▶ **What you are asked to do**
Reproduce the closing part of the entries exactly: the line with "The image size is (1352, 700)." and all lines after it, ending with the last line, and nothing else.

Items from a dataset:
_ _ _ _ _

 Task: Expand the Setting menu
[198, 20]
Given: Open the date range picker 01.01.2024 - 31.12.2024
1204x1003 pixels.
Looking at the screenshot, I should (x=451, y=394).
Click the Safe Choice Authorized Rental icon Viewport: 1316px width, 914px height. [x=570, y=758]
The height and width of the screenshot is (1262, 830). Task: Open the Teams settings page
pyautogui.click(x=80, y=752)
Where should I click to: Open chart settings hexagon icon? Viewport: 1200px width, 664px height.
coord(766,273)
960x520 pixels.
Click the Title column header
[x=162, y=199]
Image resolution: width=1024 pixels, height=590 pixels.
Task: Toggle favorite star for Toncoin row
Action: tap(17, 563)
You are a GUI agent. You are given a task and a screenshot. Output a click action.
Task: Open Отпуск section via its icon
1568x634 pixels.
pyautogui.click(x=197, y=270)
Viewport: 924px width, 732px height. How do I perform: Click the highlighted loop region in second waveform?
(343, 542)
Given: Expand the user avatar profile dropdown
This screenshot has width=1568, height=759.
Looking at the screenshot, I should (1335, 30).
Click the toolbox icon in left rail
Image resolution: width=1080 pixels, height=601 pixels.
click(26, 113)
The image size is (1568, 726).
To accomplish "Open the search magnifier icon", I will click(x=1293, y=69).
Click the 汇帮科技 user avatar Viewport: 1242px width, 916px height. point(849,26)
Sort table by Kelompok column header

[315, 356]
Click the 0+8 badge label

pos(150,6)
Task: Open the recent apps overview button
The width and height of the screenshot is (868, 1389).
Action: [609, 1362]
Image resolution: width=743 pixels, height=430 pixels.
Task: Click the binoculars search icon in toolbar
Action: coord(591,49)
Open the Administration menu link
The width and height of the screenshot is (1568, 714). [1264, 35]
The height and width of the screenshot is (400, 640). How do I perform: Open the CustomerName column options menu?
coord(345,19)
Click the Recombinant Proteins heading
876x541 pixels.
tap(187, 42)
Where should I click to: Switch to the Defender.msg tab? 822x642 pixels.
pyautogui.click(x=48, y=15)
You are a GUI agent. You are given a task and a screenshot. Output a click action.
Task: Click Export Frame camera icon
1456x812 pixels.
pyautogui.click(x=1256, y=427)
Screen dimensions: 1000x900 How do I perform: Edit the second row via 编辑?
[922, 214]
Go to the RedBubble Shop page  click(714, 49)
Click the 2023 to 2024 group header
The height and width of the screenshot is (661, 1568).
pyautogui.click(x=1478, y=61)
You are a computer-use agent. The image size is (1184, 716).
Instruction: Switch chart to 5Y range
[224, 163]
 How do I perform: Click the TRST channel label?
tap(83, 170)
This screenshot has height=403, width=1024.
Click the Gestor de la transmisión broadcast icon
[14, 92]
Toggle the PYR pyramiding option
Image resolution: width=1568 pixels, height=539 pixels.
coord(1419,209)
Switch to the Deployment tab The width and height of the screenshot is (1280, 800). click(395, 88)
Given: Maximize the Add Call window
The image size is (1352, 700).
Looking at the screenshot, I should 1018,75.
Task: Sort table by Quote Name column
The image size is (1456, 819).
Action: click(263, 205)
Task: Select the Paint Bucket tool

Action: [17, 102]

_ _ _ _ _

▶ **Response to this exercise**
The image size is (1352, 700).
Looking at the screenshot, I should 1018,75.
Task: Sort table by Quote Name column
The image size is (1456, 819).
Action: click(263, 205)
Task: Select the Paint Bucket tool

Action: [17, 102]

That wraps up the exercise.